TILEC Discussion Paper No. 2016-005

Abstract:      

The scope of the regulatory power of trademark law in the market-place is constantly being tested against the new developments in technology. Today, the rights arising from the trademarks increasingly cover large portion of activities going beyond the mere misrepresentation of goods and services. Market transparency is not anymore the sole goal of trademark law. In this comparative study, we will contrast European and Japanese approach to the doctrine of trademark use, i.e. doctrine that decides whether the trademark laws extend rights to regulate a particular use of a sign prior to any considerations of confusion or unfair advantage.
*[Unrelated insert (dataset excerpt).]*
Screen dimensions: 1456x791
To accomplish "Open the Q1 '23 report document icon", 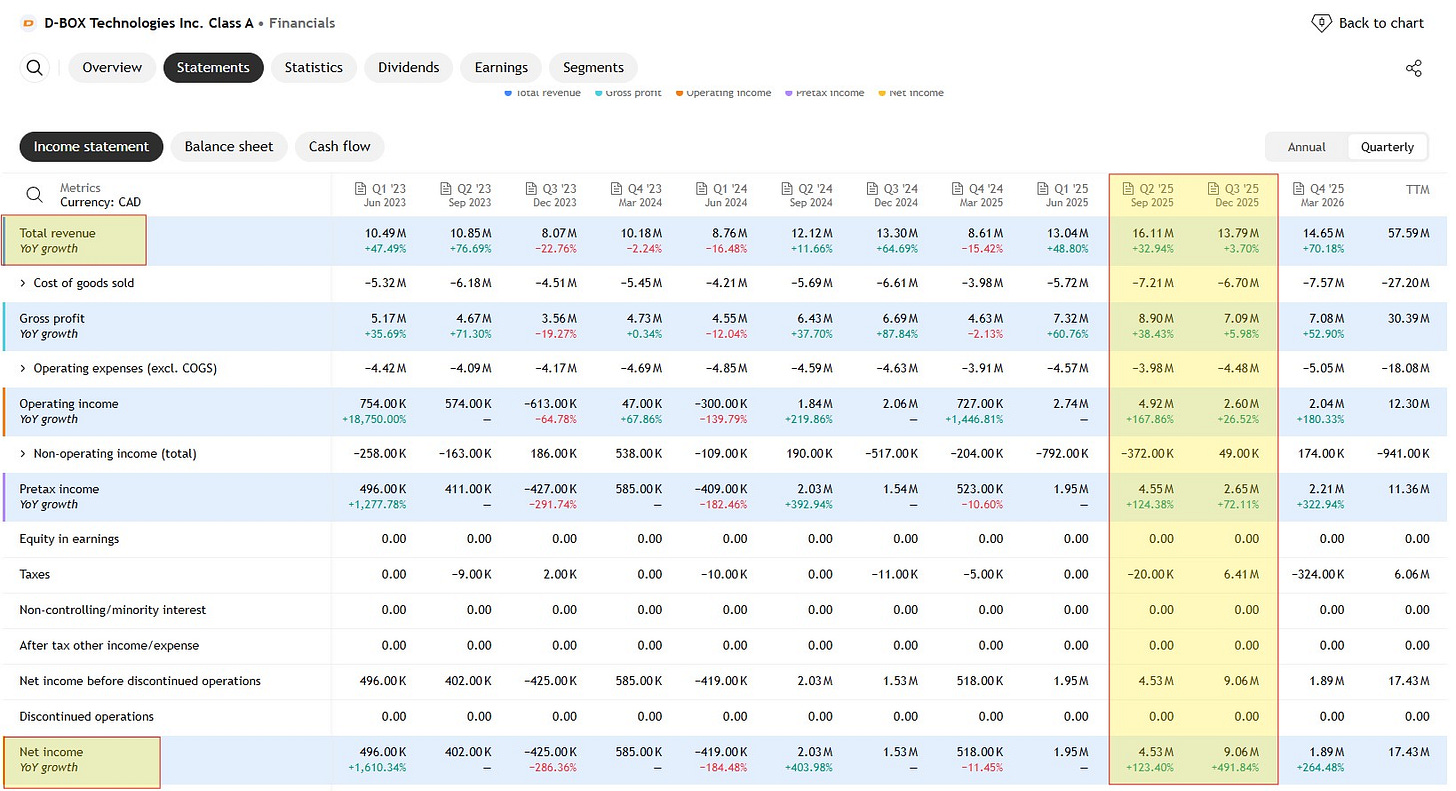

Evolution of the law in the two countries illustratively shows the gradual departure from origins of trademark protection, still persisting in Japan, to more advanced, but not necessarily better, systems of protection in the European Union. By comparing the trademark law of two economies, the paper aims to demonstrate how the doctrine of trademark use itself facilitates the spill-over of the extended protection – initially offered only to well-known trademarks – also to ordinary trademarks and thus leads to overall expansion of the trademark law.